No work slowdown, airport protesters vow
MANILA, Philippines—Immigration, customs and quarantine officers assigned at the Ninoy Aquino International Airport (Naia) on Friday assured the public that they will not neglect their duties amid their continuing “silent protest” against the decision of the Department of Transportation and Communications (DOTC) to suspend their overtime pay.
“Our work here continues; there’s no work slowdown,” Immigration Offices Association of the Philippines president Ferdinand Tendenilla told reporters.
For the second day, immigration, customs and quarantine officers at Naia Terminal 1 continued to display yellow ribbons on the sleeves of their uniforms.
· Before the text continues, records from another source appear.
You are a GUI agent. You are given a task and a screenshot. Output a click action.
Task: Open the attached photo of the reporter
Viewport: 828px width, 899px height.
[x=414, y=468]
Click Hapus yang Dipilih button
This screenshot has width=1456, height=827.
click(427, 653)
At Terminals 2 and 3, the officers wore red and blue arm bands.
Justice Secretary Leila de Lima said she was assured by Immigration Commissioner Ricardo David Jr. that the situation on the ground would not be worse than it already is.
De Lima said she was concerned that immigration personnel might be remiss in their duties, especially with the President’s order of an intensified manhunt against prominent fugitives who might try to sneak out of the country.
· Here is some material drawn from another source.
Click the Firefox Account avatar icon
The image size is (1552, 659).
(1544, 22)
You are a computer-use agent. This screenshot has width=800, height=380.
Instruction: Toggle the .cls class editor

She said immigration employees and other government personnel at the airport have “very vital functions” and there would be “serious consequences” if they abandon their posts, stage a strike or slow down their work.
“They have the right to air grievances and undertake certain activities but as we very well know, they have no right to abandon their posts or slow down work; otherwise, that would open them to administrative and criminal charges under the Revised Penal Code,” De Lima said.
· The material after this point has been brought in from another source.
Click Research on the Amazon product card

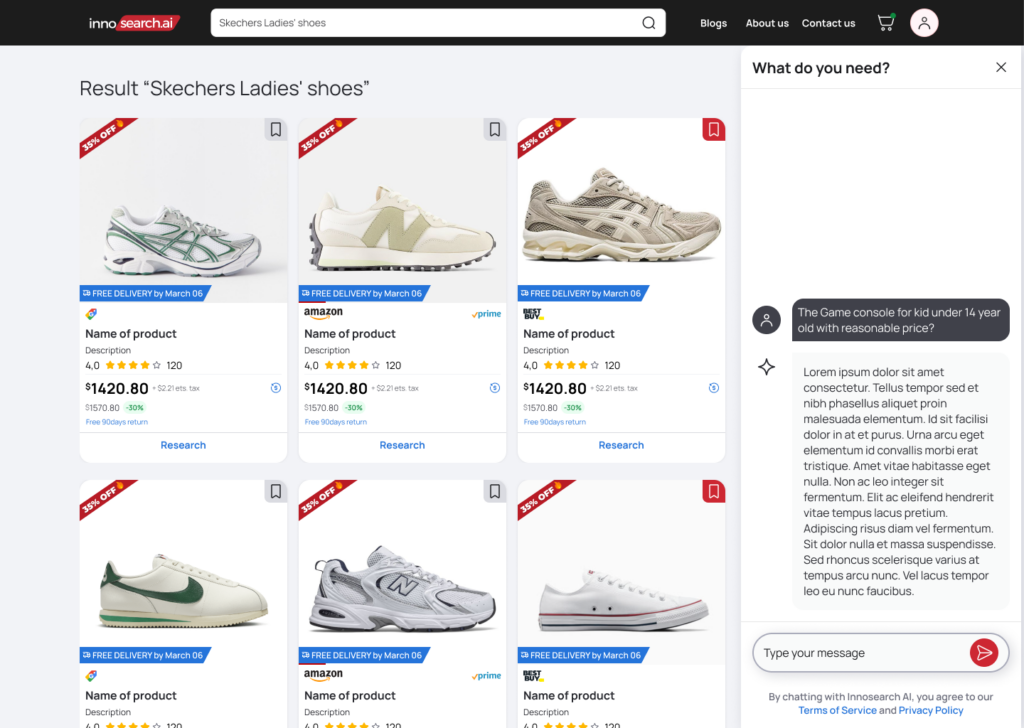pos(402,445)
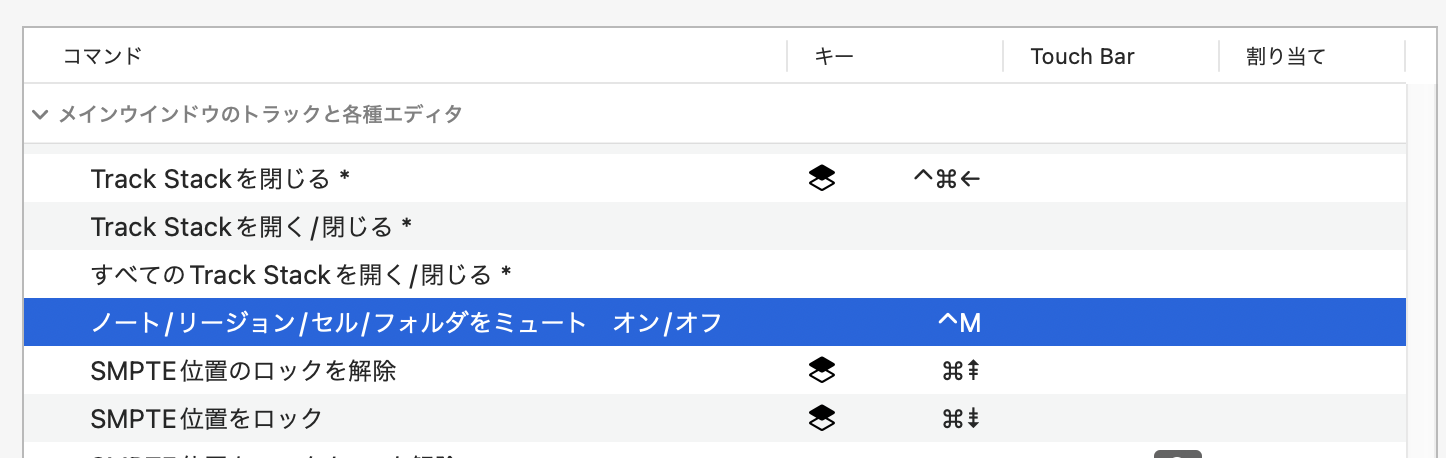Viewport: 1446px width, 458px height.
Task: Select the Track Stackを開く/閉じる command
Action: click(x=251, y=227)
She said she hoped the officers’ protests would be resolved through dialogue.
The officers complained about the DOTC decision suspending their overtime pay beginning August, upon the request of the Board of Airline Representatives and the Airline Operators Council.
The immigration and quarantine officers said overtime pay was justified since they work beyond regular hours and even during holidays, storms and floods, just to serve arriving international passengers.
The airline executives, however, said the payment for overtime was no longer justifiable after the government agencies have instituted 24-hour work shifts at Naia.